Friday, September 9, 2011

On Digital Infrared Thermal Imaging for Breast Cancer Detection

I recently got a letter published in the British Medical Journal on Digital Infrared Thermal Imaging for the detection of breast cancer. Since no copyright is taken out on these letters, I am reproducing it here:

On Digital Infrared Thermal Imaging for Breast Cancer Detection

Patricia Reed writes that digital infrared thermal imaging for breast cancer screening often receives very poor press and asks for feedback on the technology [1]. Including any breast cancer technology in a clinical trial is a very expensive endeavour. Part of the reason that digital infrared thermal imaging receives poor press in the media is because of the existence of studies that have demonstrated the technology to have sensitivities to the detection of breast cancer of just 18.6% [2] and 39% [3]. Furthermore, the technology as it is presently used takes a simple surface thermal image of a patient's breast. This provides thermal information from regions close to the skin surface, however, the technology is of questionable value when applied to small malignant lesions located far from the surface of the skin. In the future we will be able to make accurate in vivo temperature measurements in three dimensions across the patient's breast and at that point thermography may be shown to be an extremely powerful technology for the detection of breast cancer. However, three dimensional temperature measurements are more likely to be accomplished through technologies such as MR-thermography (based on using an MRI machine) as opposed to digital infrared thermal imaging. At present MR-thermography has technical limitations which restricts its potential use in the detection and characterization of breast cancer.

As for whether digital infrared thermal imaging based thermography can play a preventative role in screening by detecting abnormal vasculature is questionable. It is common for abnormal vasculature to grow after the formation of a malignant tumour in response to signaling factors released by the cancerous cells indicating their need for more nutrients. Thus detecting vascular abnormalities is likely to help in the detection of existing breast cancer. Preventing cancer by warning the patient of the existence of pre-cancerous tissues due to abnormal vasculature is much less likely.

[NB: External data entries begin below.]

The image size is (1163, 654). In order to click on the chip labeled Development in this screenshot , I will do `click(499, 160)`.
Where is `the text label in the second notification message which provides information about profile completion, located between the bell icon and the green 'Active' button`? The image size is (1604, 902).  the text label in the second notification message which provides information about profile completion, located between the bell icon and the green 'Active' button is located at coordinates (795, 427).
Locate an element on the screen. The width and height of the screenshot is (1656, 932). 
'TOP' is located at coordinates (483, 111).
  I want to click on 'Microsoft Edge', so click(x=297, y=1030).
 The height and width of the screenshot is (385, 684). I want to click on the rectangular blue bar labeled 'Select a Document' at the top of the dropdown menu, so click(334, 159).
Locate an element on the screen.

Future breast cancer screening clinical trials are likely to have the burden of comparing any technique of interest with the results obtained by the combination of screening by both x-ray mammography and magnetic resonance imaging (MRI). Some of the earliest mortality data has recently started emerging on the use of these technologies for screening women at high risk for breast cancer. Studies have indicated very high survival rates among those patients with breast cancer 5 to 6 years after their original diagnosis [4-5].

Jacob Levman, PhD
Imaging Research
Sunnybrook Research Institute
University of Toronto

References

[1] Patricia Reed, "Re: Detection rates and mortality for evaluating breast cancer screening," British Medical Journal, (2010), E-Letter 340:c3106-v.

[2] Ernest Sterns, et al., "Thermography: Its relation to pathologic characteristics, vascularity, proliferation rate, and survival of patients with invasive ductal carcinoma of the breast," Cancer, (1996), 77(7):1324- 1328.

[3] Stephen Feig, et al., "Thermography, Mammography, and Clinical Examination in Breast Cancer Screening Review of 16,000 Studies," Radiology (1977), 122:123-127.

[4] Passaperuma K, Warner E, Hill KA, Narod SA, Balasingham S, Causer PA, Wong J, Jong RA, Verity L, Messner S, Eisen A, Ramsay E, Wright F, Yaffe MJ, Plewes DB, "Long-term results of the Toronto MRI breast surveillance study for women with BRCA1 or BRCA2 mutations," Annual meeting of the American Society of Clinical Oncology, Chicago, 2011.

[5] Rijnsburger, et al., "BRCA1-Associated Breast Cancers Present Differently From BRCA2-Associated and Familial Cases: Long-Term Follow-Up of the Dutch MRISC Screening Study," Journal of Clinical Oncology, (2010), 5265-5273.